Verter Turroni ha realmente fatta sua -ma forse semplicemente e più correttamente gli appartiene- la lezione di Marcel Duchamp, ancora oggi spesso banalizzata a più di un secolo di distanza. In merito a questo urge la necessità di una premessa su uno degli artisti che hanno contribuito a dare un nuovo volto all'arte del XX secolo perché, come sosteneva Delacroix a proposito della genialità, bisogna essere posseduti dall'idea che ciò che è stato detto non basta ancora.
L'inventore del ready-made non ci lascia in eredità soltanto la semplice idea che un'immagine può essere evocata per mezzo di un oggetto creato da altri e per altri scopi, senza dover ricorrere ai mezzi tradizionali dell'espressione artistica. A questo sarebbe bastata e in effetti basta la fotografia, del resto in seguito legittimata come medium per l'espressione artistica. Quando Duchamp introduce il concetto del ready-made non vuole neanche dichiarare la pittura superata o in crisi, la quale va pure benissimo, infatti Picasso dipinge senza problemi. Il genio artistico del XX secolo non ha neanche particolari frustrazioni dovendo escogitare una nuova modalità della rappresentazione per far fronte ad una propria crisi creativa in quanto, come tutti sanno, era un tranquillo bibliotecario con la vera passione per il gioco degli scacchi che al mondo dell'arte non ebbe a chiedere nulla.
L'opera di Duchamp ci dice che ogni umano processo di rappresentazione simbolica è il vero contenuto che il solo senso della vista non può cogliere, che dietro l'apparenza delle cose esiste l'unico disegno attraverso cui queste prendono forma e che qui non stiamo più parlando semplicemente di immagini ma della scaturigine dell'immaginario. Per compiere questa impresa straordinaria che potremmo definire di natura occulta o esoterica Marcel Duchamp, pur sapendo ben dipingere, non può avvalersi di mezzi tecnici tradizionali come la pittura o la scultura, i quali per la loro natura tendenzialmente si rivolgono, compiacendolo, al senso della vista il quale, forte su tutto, non conduce che all'ammirazione per il virtuosismo artigianale che ogni pittore o scultore possiede senza per questo essere un artista. Duchamp spoglia l'opera della sua apparenza rivelando a chi sa vedere la vera immagine. A chi non sa vedere rimane la provocazione di una ruota di bicicletta infilata in uno sgabello.

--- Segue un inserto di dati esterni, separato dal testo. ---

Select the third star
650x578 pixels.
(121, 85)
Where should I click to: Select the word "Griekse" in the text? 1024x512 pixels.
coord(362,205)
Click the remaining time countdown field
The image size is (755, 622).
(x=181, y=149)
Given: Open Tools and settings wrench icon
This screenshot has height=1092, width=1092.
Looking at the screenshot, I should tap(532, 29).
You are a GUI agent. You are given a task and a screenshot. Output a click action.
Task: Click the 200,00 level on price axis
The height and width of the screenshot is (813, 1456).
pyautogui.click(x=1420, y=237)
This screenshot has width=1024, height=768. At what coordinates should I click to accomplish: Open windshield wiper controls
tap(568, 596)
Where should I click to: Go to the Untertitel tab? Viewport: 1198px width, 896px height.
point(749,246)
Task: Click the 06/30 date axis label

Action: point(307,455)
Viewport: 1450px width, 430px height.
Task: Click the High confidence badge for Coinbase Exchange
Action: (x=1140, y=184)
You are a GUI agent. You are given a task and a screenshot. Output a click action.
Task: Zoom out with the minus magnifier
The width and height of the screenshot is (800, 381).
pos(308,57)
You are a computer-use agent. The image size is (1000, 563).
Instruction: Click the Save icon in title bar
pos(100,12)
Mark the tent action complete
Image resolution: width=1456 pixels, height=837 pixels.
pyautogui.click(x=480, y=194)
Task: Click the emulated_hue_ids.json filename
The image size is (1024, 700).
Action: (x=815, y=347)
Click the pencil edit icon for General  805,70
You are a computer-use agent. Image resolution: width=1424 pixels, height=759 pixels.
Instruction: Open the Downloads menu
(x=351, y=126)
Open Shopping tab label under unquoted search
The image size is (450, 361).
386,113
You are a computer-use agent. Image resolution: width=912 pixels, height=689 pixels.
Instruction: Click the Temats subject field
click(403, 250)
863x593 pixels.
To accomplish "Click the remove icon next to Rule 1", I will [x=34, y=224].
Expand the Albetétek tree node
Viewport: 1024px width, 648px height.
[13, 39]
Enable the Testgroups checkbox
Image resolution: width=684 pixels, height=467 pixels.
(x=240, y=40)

Il solo aspetto provocatorio, irriverente ma direi sopratutto tecnico dell'opera di Marcel Duchamp è proprio quella banalizzazione per mezzo della quale molta arte contemporanea si è persa e continua a perdersi essendosi appropriata soltanto della pelle del lavoro. E qui entra in gioco quello di Verter Turroni dove l'aspetto provocatorio è completamente assente a sostegno di quello lirico. Ma come è assente la provocazione lo è altresì la volontà di codificare un linguaggio simbolico esoterico, portandosi oltre la lezione Duchampiana, per accedere ad un ulteriore grado di purezza della rappresentazione. Oltre il racconto, oltre l'immagine e il simbolo, Verter Turroni mette sul palcoscenico la propria capacità immaginifica. E anche in questo caso lo fa con il solo medium possibile per la questione, l'assemblaggio di elementi il cui luogo deputato potrebbe benissimo essere quello di una vecchia discarica, sui quali il nostro sguardo potrebbe benissimo correre oltre senza soffermarsi, donando poi al risultato un'idea di perfezione che i singoli elementi decontestualizzati dall'opera che vanno a formare, in assenza della scaturigine immaginativa dell'artista, non potrebbero avere.
Non dimentichiamo che mentre l'arte moderna creava un mondo la quasi totalità di quella contemporanea, come già successo in altri periodi poco felici della storia dell'arte, si è diretta invece verso la propria degenerazione ricalcandosi sulla falsariga di quello esistente. Artisti come Verter Turroni questo non lo fanno più, perché l'arte, in fin dei conti, ha una parentela molto stretta con la gnosi.